Managing Director, Campaign for Grade-Level Reading, The Annie E. Casey Foundation
Apr 12, 2017
Ralph Smith
Managing Director, Campaign for Grade-Level Reading, The Annie E. Casey Foundation

Senior Vice President and Managing Director of the Campaign for Grade-Level Reading at the Annie E. Casey Foundation since 2010, Mr. Smith calls himself a “recovering law professor,” acknowledging that work as a corporate and securities lawyer helps him appreciate the private sector’s role and the value of cross-sector collaboration. Convening “unusual allies” and “unlikely champions” is a hallmark of Mr. Smith’s work at the Foundation—from supporting fathers’ critical role in children’s lives to mobilizing communities as change agents in improving outcomes for vulnerable children and families.
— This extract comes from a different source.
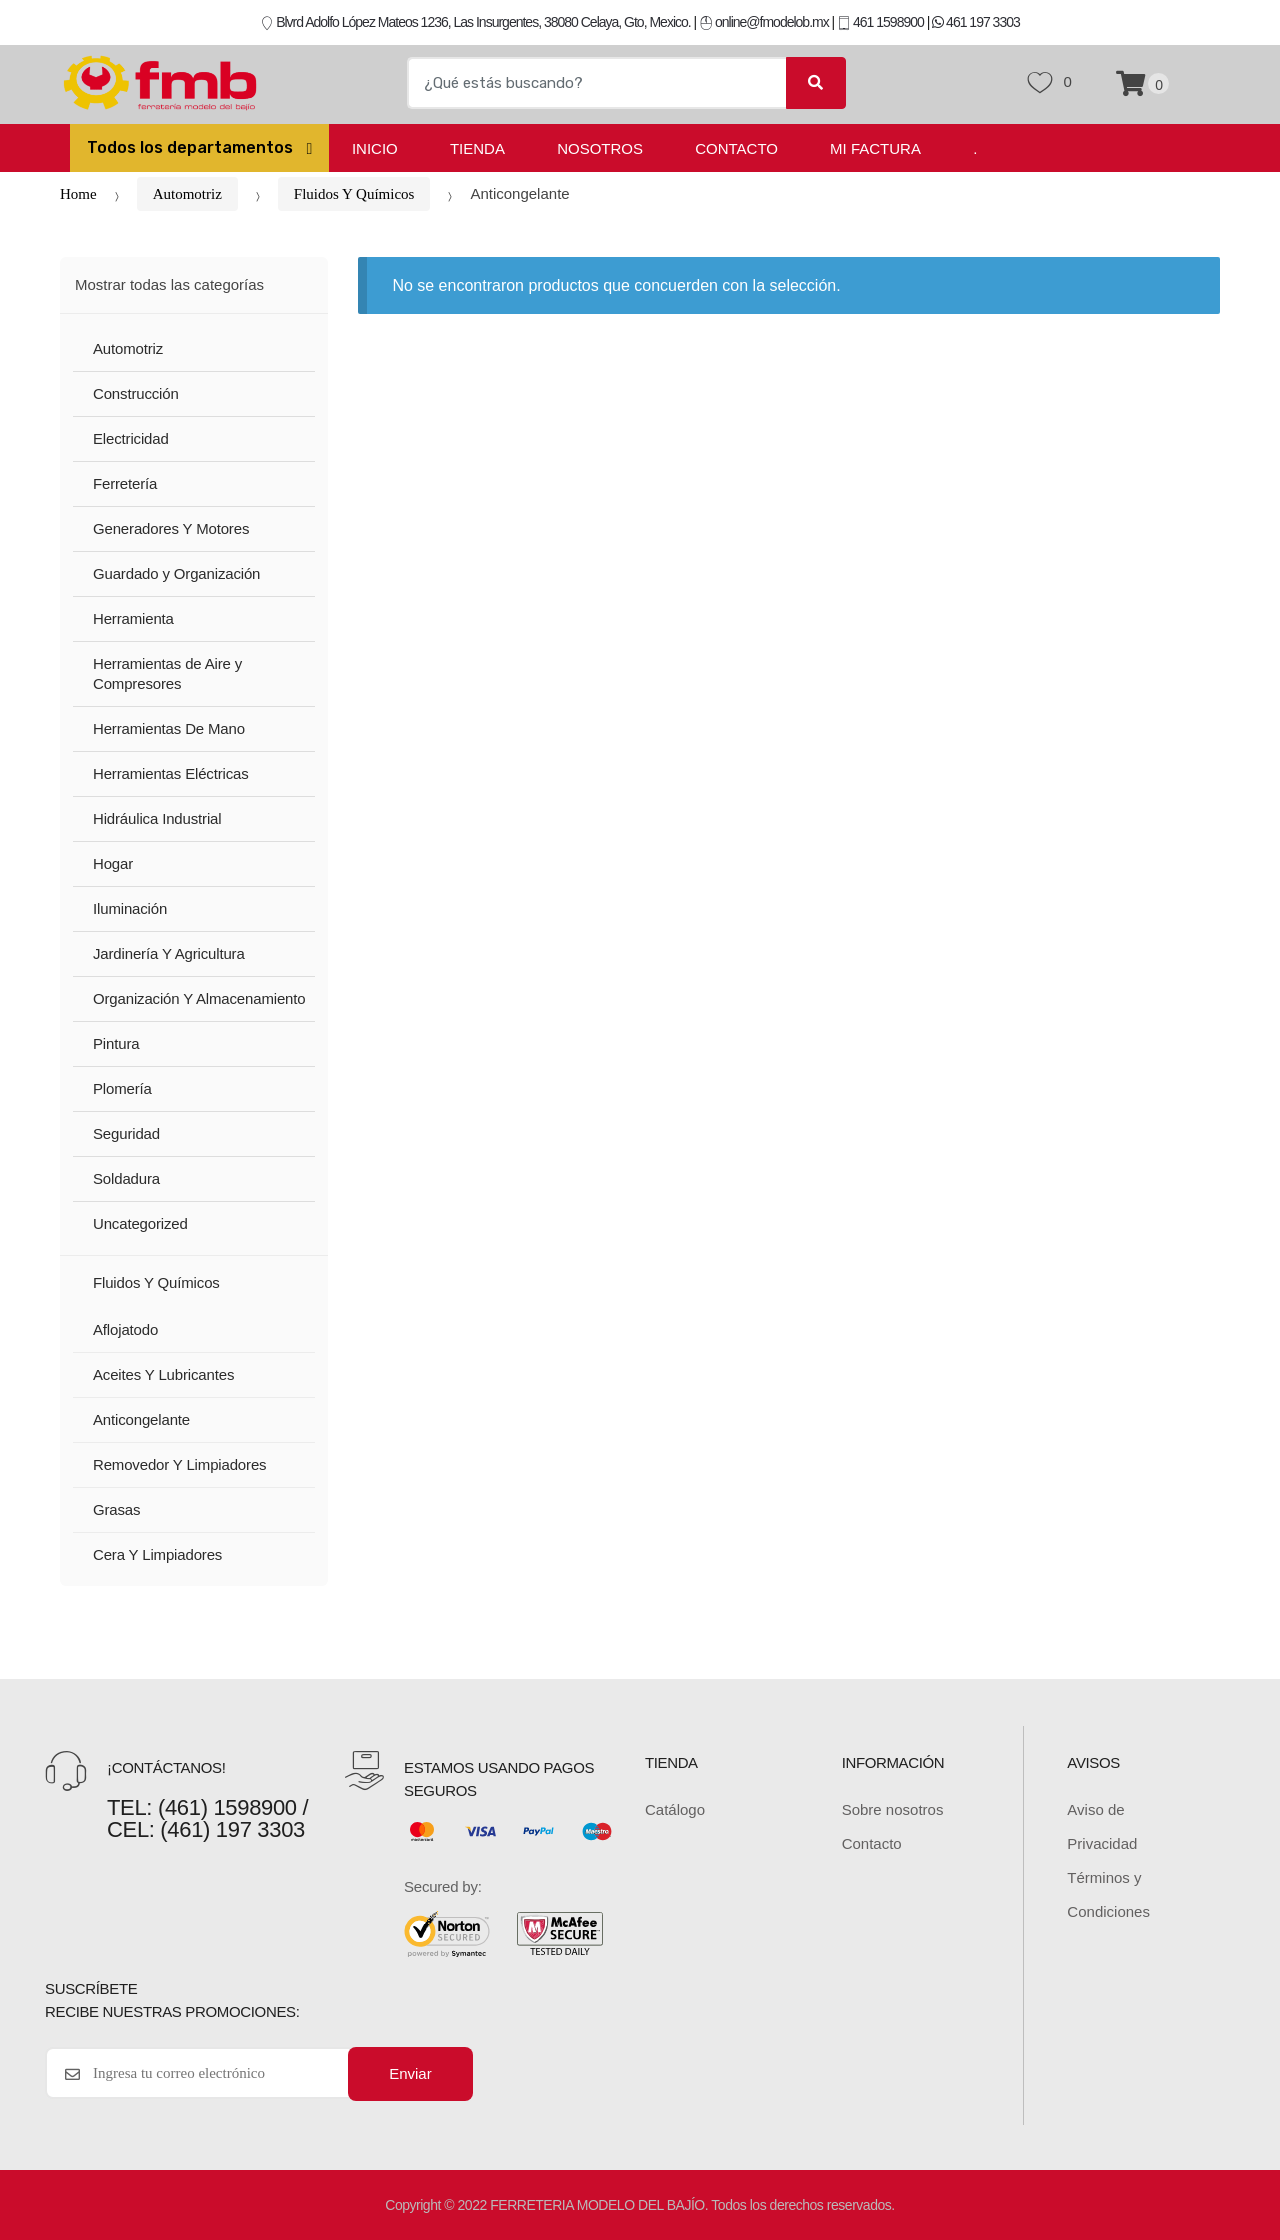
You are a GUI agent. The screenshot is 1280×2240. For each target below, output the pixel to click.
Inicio (375, 148)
As the Foundation seeks a brighter future for children at risk of poor educational, economic, social and health outcomes, Mr. Smith has been forging consensus around ensuring that they reach the milestone of reading on grade level by the end of third grade. “Focusing on helping the youngest children succeed in school was the logical next step to advance the Foundation’s two-generation strategy for attacking intergenerational poverty,” he declares, referring to efforts to assist low-income parents to succeed economically while improving access to high-quality, early childhood learning opportunities. Mr. Smith made his early mark in academia by teaching corporations and securities regulation at the University of Pennsylvania, but his years as chief of staff and special counsel to the Philadelphia School District helped him grasp “the interplay between what was going on in schools and classrooms and what was going on in the lives of the children at home and in their communities,” he says. Working to “put families at the center of the Foundation’s efforts to improve outcomes for disadvantaged kids” numbers among his proudest accomplishments. He is “helping to build a culture where people are encouraged to take risks and to get personally involved with the work” As Mr. Smith remarks, “What crystallizes the moral imperative to act is the awareness and belief that acting can make a difference.”